• [Listed entries]:
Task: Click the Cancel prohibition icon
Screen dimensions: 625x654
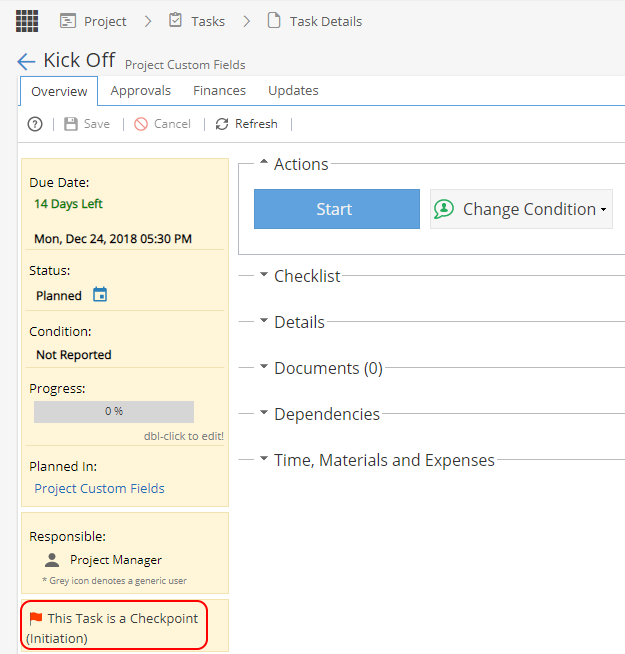Action: [141, 124]
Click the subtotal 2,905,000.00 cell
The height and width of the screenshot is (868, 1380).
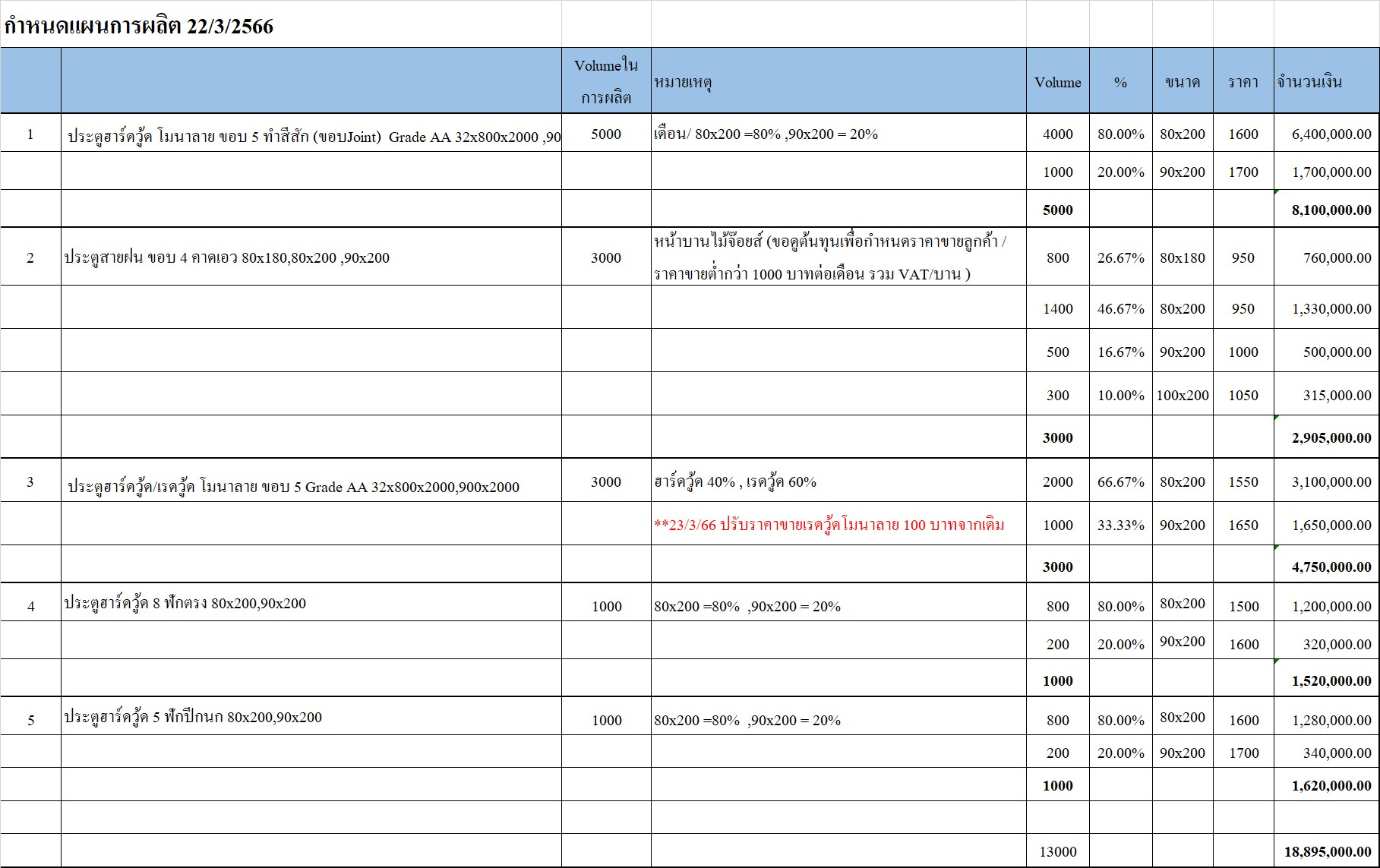pyautogui.click(x=1331, y=437)
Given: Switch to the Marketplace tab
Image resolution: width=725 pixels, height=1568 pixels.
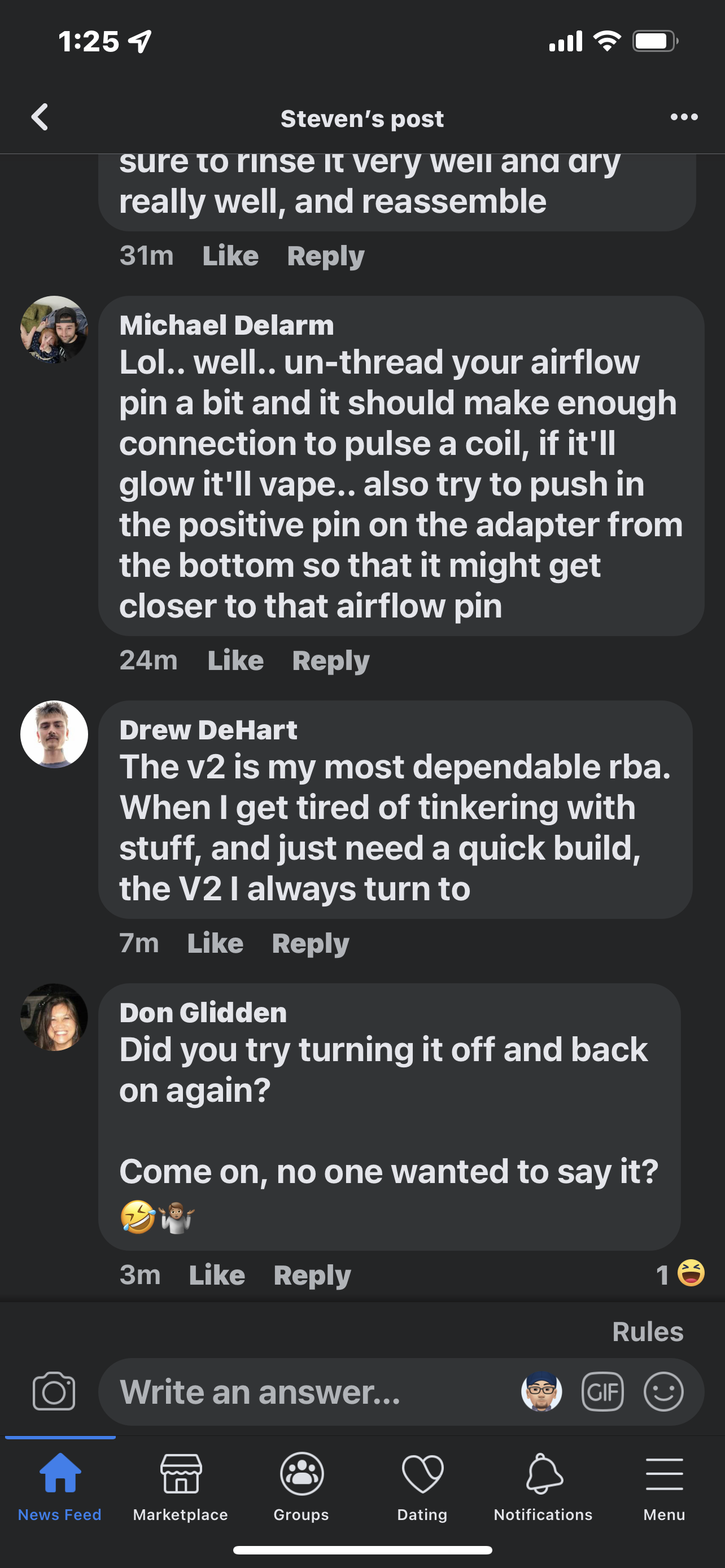Looking at the screenshot, I should tap(181, 1486).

• [Exercise]: Your copy should match the entries exactly, minus the pictures.

• [Your response]:
Task: Click the Cancel prohibition icon
Screen dimensions: 625x654
Action: [141, 124]
Click the subtotal 2,905,000.00 cell
The height and width of the screenshot is (868, 1380).
pyautogui.click(x=1331, y=437)
Given: Switch to the Marketplace tab
Image resolution: width=725 pixels, height=1568 pixels.
Looking at the screenshot, I should tap(181, 1486).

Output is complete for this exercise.